About to sell out

Everyone always says that the iPhone “just works.”  Well, right now my android “isn’t working.”  Some of it is probably related to the provider (Virgin Mobile) and some of it is probably related to the Samsung hardware.

My screen isn’t rotating properly.  Sometimes I have to wait more than 10 seconds for it to rotate even after sliding out the keyboard and other triggers like that.

My texts aren’t going through very well and my friend who has the same phone with Virgin Mobile also has this issue.  I’m sure my friends must think I have issues when they get 4 or 5 “What are you doing tonight?” texts from me.

If the iPhone really does “just work” then maybe I might think of migrating over to the dark side.


  1. Be very careful if you choose the iPhone 4! It also just doesn’t work. The combination of a weak antenna switching regularly between masts as it continually hunts for a decent signal and software that makes it drop calls when switching between 3G and non-3G signals mean endless dropped calls and many many missed calls. Or perhaps we can make a swap?

    1. Are you talking about just the AT&T one or both? AT&T’s iPhones never had good signal and always dropped calls. Verizon has a better network, but I no longer regularly talk to an iPhone user so I don’t know how things are with Verizon. Call quality with 3 bars is much better on my Virgin Mobile phone than with my home VOIP account, but it takes my phone several rings before i can even answer it.

  2. Have you updated to 2.2? if not, you should do it.

    If you have done it, you probably want a custom kernel. It greatly improves the speed and much more stable.

    I’m every happy since I upgrade my phone to 2.2 and use a custom kernel

  3. You should also use google voice. I have written an article about the benefits of google voice on flyertalk. check it out at: voice.google.com. Let me know if you need any help.

  4. The iPhone 4 is far from perfect. But, it’s misleadingly anecdotal to say it “just doesn’t work”. In ChangeWave’s study, consumers reported iPhone 3GS (AT&T) calls being dropped at a rate of 6.3%. With the iPhone 4, consumers reported at improvement, with fewer dropped calls at a rate of 5.3%. AnandTech’s in-depth review of the iPhone 4 (http://bit.ly/c5BAUo) corroborates this. Their review found the iPhone 4 to perform better with a very low signal compared to the iPhone 3GS.

    Last month ChangeWave reported Verizon’s iPhone 4 90-day call drop rates at 1.8%.

    So, while it may be fun to say it just doesn’t work, the less dramatic truth is that it does.

    I have multiple smart phones and enjoy the iPhone 4. I purchased the retail unlocked GSM (AT&T) model since I can easily use it abroad, as I am now here in Thailand. The iPhone is a good phone. And, it’s no dark side. The iPhone 4 will put a quick end to your dark days of waiting 10 seconds for the screen to rotate. That sound s teensy bit irksome.

    In any case, the best thing is to go play with one. Pick one up at an Apple store. You’ll have a lengthy 30 days to figure out whether or not you like it. If it’s not for you, take it back for a full refund.
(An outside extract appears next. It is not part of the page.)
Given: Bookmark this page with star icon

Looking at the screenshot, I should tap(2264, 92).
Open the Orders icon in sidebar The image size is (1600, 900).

  5. To Chris. If you want specifics, my iPhone 4 is also factory unlocked and used on ATT in the USA (dropped call rates sort of acceptable at about 10%) and on Orange in the UK (dropped calls rates above 50%). As it was originally an Orange phone, and I have swapped the Orange mini-SIM for a replacement and had the phone checked by Apple, I can only believe it’s a design flaw. Specifically, it is about one bar signal when a friend’s BB on the same network is 5 bars. As a toy, it’s a great device – as a phone it’s next to useless.

    And yes, it does turn the picture around within a second or two. That’s an expensive trick to perform.